Atrial fibrillation (AF) usually characterized by an irregular and rapid heart rhythm is linked with genetic variants, or at least the following tidbit suggests so. A recent study claims that occurrence of AF in first-degree relatives elevates AF risk of an individual. The contribution of familial AF in anticipating new AF onset probably remains under wraps.
The study comprised 4,421 participants from the Framingham Heart Study with an average age of 54 years and 54 percent were women. The volunteers were free of AF at the beginning of the study and had at least 1 parent or sibling enrolled in the study. While the study began in 1948, follow up ended by December 2007. From 1968-2007, 440 volunteers were diagnosed with AF. 1,185 participants forming 26.8 percent reported familial AF and 351 subjects representing 7.9 percent had premature familial AF, wherein the condition begins by 65 years of age or younger.
Experts quote, “Future efforts should attempt to discern the factors that mediate the association between familial AF and AF risk, further explore the relationships between premature familial AF and risk prediction, and determine whether incorporating genetic variants into an AF prediction model enhances its performance.”

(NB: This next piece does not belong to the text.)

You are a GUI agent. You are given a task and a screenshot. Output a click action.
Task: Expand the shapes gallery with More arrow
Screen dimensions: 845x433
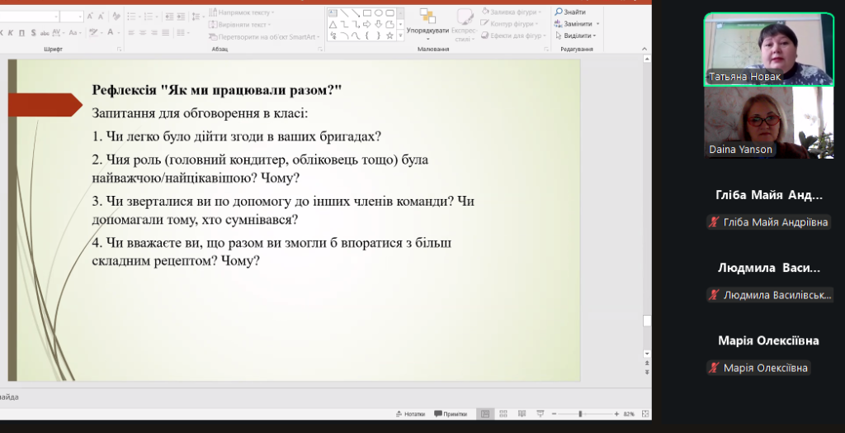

Among the 2,393 baseline examinations in which familial AF was present, 1,163 fathers, 1,068 mothers and 404 siblings were included in the investigation. Steven A. Lubitz, M.D., M.P.H., of the Cardiovascular Research Center, Massachusetts General Hospital, Charlestown, Mass., and colleagues observed that 1 to 5 affected relatives had raised chances of familial AF in the volunteers. Almost 40 percent increased risk was probably faced by participants with familial AF. Even after taking AF risk factors of AF-related genetic variants into consideration the risk did not seem to alter. Authors conclude that threat of developing AF is correlated with increasing number of affected first-degree relatives.
The study is published online and will appear in the November 24 issue of JAMA.